## WORK REQUIRED
Report every line of the material that contains the string "will".

## DATA PROVIDED

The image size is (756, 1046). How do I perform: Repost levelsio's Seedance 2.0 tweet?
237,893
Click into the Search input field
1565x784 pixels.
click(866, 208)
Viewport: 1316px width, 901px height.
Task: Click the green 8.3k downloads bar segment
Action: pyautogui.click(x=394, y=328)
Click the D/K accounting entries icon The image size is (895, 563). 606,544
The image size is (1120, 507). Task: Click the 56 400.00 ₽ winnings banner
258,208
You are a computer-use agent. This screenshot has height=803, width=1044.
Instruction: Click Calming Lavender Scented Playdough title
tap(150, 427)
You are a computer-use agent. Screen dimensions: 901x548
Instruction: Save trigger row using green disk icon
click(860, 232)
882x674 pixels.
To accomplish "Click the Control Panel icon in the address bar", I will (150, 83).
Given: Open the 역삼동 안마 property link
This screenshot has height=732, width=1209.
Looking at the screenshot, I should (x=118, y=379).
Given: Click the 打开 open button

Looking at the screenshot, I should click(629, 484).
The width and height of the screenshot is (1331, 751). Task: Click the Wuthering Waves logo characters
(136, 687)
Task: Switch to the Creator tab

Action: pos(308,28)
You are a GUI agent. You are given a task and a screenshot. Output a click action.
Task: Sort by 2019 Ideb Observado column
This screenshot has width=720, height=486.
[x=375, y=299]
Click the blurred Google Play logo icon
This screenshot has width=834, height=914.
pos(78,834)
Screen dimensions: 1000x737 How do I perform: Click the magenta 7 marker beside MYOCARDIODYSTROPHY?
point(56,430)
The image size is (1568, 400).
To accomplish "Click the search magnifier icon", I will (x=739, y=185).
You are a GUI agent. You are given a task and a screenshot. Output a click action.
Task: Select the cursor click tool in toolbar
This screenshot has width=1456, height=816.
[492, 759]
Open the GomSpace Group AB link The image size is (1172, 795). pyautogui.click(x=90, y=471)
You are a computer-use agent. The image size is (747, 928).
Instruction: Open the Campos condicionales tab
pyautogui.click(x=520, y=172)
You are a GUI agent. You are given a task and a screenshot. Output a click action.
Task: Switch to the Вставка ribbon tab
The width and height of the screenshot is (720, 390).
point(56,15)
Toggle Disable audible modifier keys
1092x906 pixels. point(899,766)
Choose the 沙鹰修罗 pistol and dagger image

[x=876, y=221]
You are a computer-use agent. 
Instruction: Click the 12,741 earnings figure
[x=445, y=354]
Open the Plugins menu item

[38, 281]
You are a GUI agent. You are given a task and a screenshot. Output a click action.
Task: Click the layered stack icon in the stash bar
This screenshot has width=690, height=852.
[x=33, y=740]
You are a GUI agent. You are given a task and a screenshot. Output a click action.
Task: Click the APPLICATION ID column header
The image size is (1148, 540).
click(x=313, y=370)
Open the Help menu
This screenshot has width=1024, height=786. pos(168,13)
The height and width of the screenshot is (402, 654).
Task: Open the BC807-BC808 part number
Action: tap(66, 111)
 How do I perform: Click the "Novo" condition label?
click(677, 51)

## EXPECTED OUTPUT
To accomplish "Click the Control Panel icon in the address bar", I will (150, 83).
To accomplish "Click the search magnifier icon", I will (x=739, y=185).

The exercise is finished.